The aircraft – which will be branded the ACJ TwoTwenty, a deviation from prior corporate jet designations – will be able to operate sectors such as London-Los Angeles and Tokyo-Dubai.
Airbus’s performance documentation for the standard A220-100 indicates that the variant typically has a range of 2,760nm with 120 passengers, and that the range tops out at some 4,250nm with minimum payload and maximum fuel. Its fuel capacity is 21,805 litres, about 17.2t.
But Airbus Corporate Jets president Benoit Defforge says the ACJ TwoTwenty will have five additional tanks enabling carriage of another 5.6t of fuel.
The jet will take advantage of a planned increase in maximum take-off weight for the A220-100, to 63t, which has been scheduled for the second half of 2021.
Defforge adds that the aircraft will also be certified for 180min extended twin-engined operations, “allowing more direct routes”.
Airbus says that, with the ACJ TwoTwenty, it will create a “whole new market segment” which it has termed the ‘Xtra Large Bizjet’, positioning it as an alternative to traditional large-cabin executive aircraft.
“This offer includes for the first time a flexible cabin catalogue, addressing the requirements of the heavy and long-range business jet categories,” it adds.
Executive jets claiming a similar range include the Gulfstream G500 and the Dassault Falcon 6X.
Airbus has selected VIP aircraft specialist Comlux, which has a completion centre in Indianapolis, as its exclusive outfitter for the first 15 cabins of the TwoTwenty programme.
Other interiors specialists have previously shown off potential VIP configurations for the twinjet.
Lufthansa Technik displayed a concept in 2019 with a cockpit fully-visible from the cabin, while earlier this year two North American firms – Camber Aviation Management and Kestrel Aviation Management – showed off a design proposal for the larger A220-300 variant.
Defforge says that, for the time being, Airbus is focusing on the -100 for the corporate market.
Airbus has been looking to broaden the capabilities of the A220 family since acquiring the programme, formerly the CSeries, from Bombardier in mid-2018. It has been tweaking the take-off weight, payload and range performance of the aircraft for airline customers.
Defforge says the ACJ TwoTwenty has “compelling market appeal” and that the company sees “promising demand” for the twinjet in the business jet sector.
While the A319neo had been a competitor to the CSeries, he argues that the TwoTwenty will not undermine the ACJ319neo but instead be “very complementary”.
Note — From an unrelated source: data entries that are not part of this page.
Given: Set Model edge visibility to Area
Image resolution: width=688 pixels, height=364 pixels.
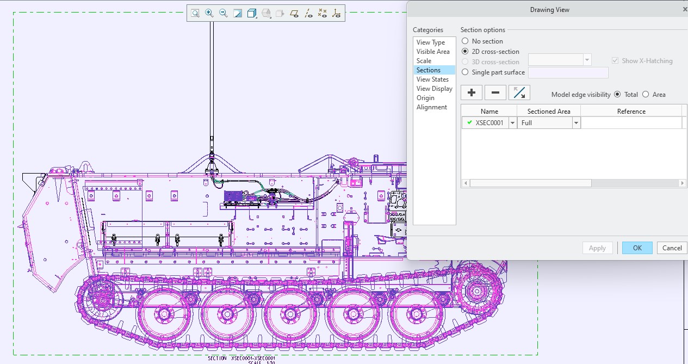Looking at the screenshot, I should [x=646, y=95].
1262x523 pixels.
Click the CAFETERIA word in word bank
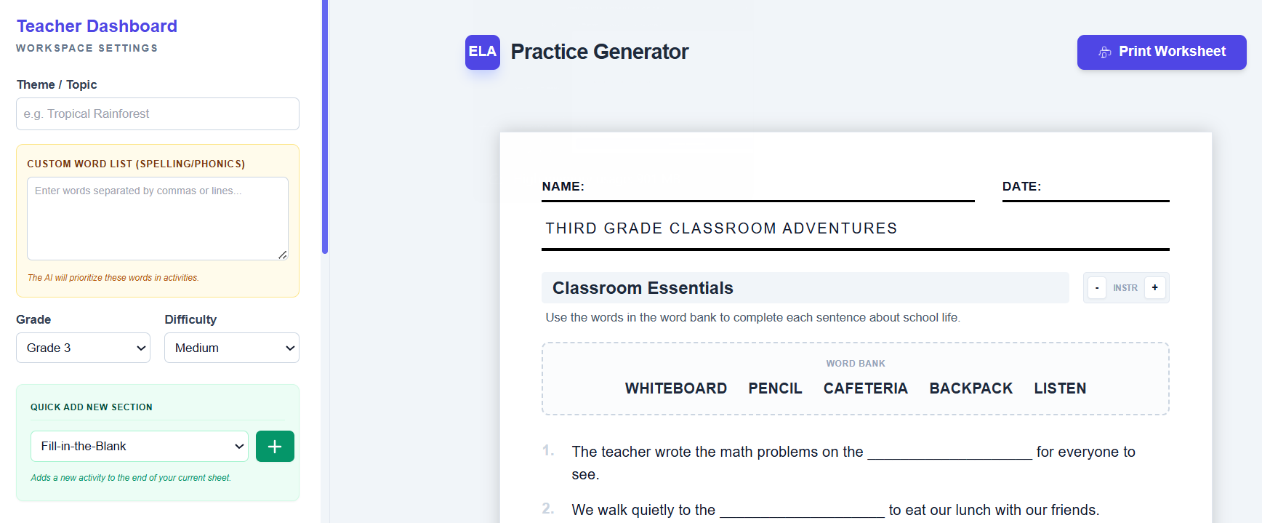[x=865, y=388]
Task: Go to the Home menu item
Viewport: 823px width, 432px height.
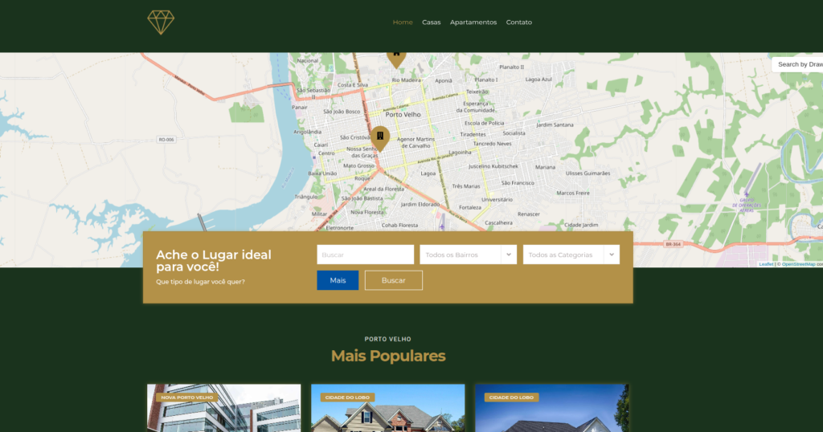Action: pyautogui.click(x=403, y=22)
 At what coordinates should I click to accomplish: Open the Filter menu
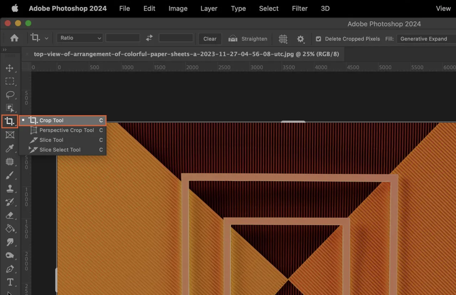coord(300,8)
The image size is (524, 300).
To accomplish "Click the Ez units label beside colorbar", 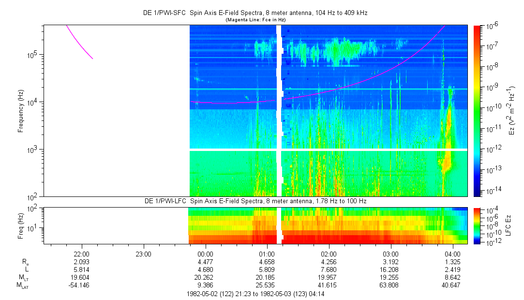I will click(512, 110).
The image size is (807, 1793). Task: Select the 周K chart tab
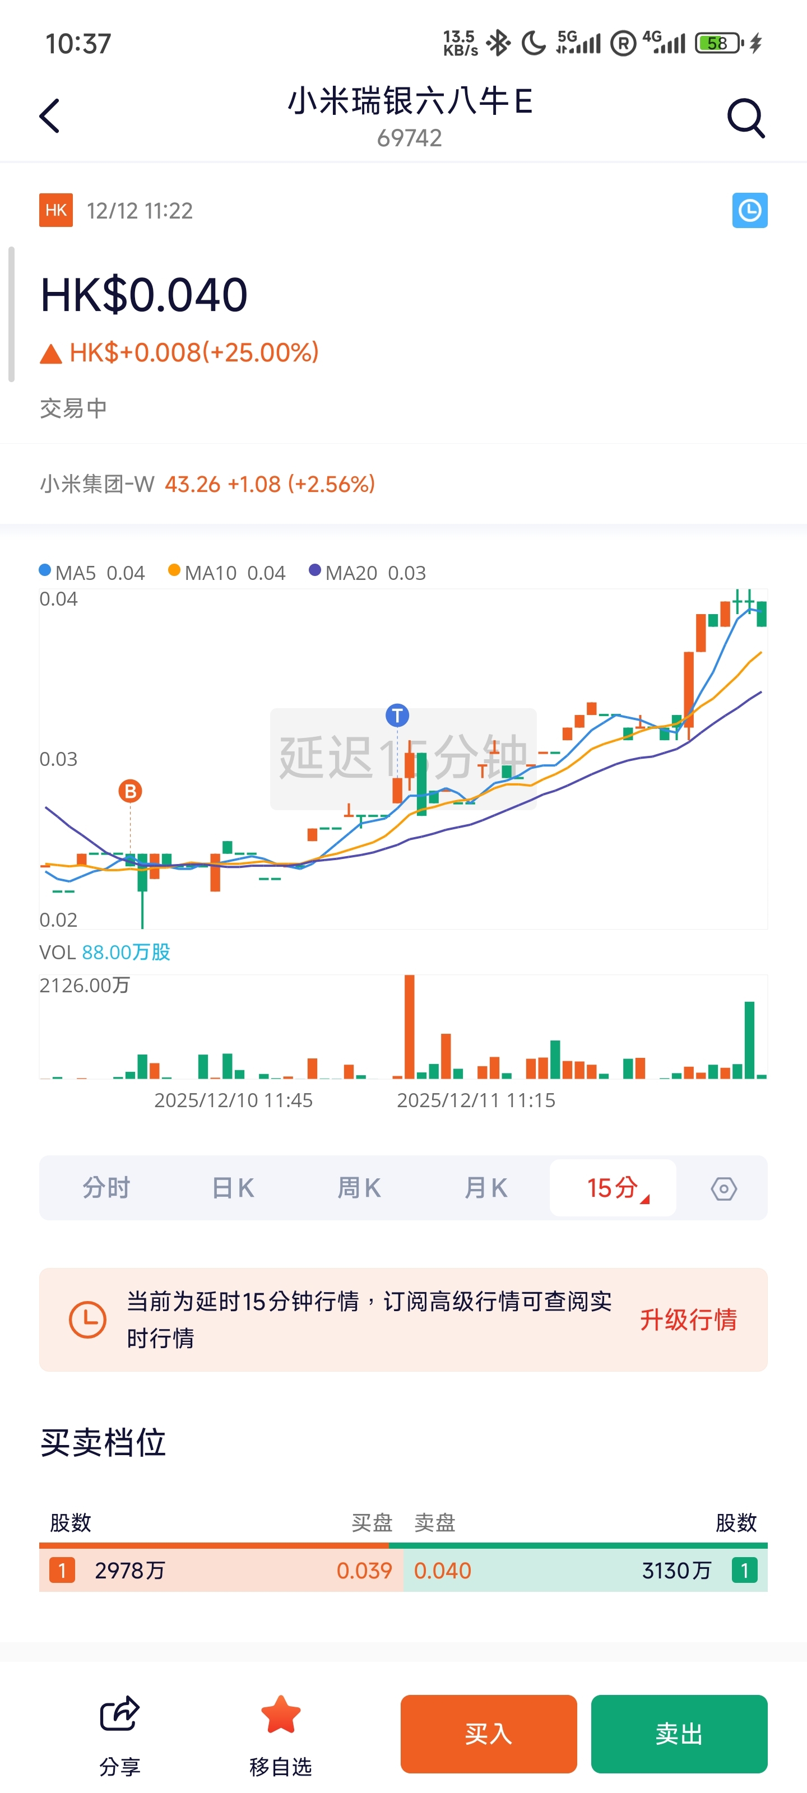(359, 1188)
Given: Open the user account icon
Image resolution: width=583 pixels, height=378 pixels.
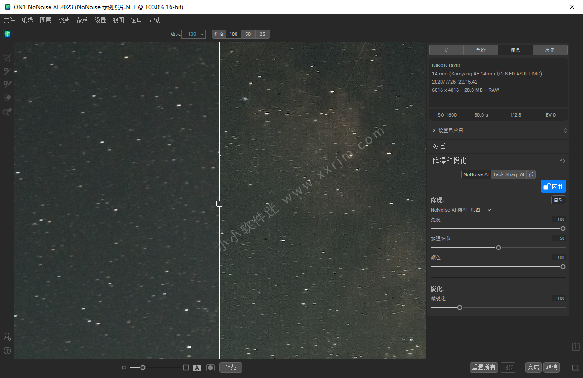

He says the aircraft will amount to a “new value proposition”, offering intercontinental range capability, “unmatched” personal space and comfort, and “unbeatable economics”.
The interior will feature 73m² of floor space across six zones providing accommodation for up to 18 passengers.
Airbus claims that the aircraft will be able to use the same airports as competing business jets, but provide three times the cabin space while generating one-third less operating cost.
Defforge insists the business jet market is proving “very resilient” in the face of the air transport crisis, with no postponements of orders requested. He says “newcomers” are turning to the idea of private jets, while “people already flying are thinking of flying differently”.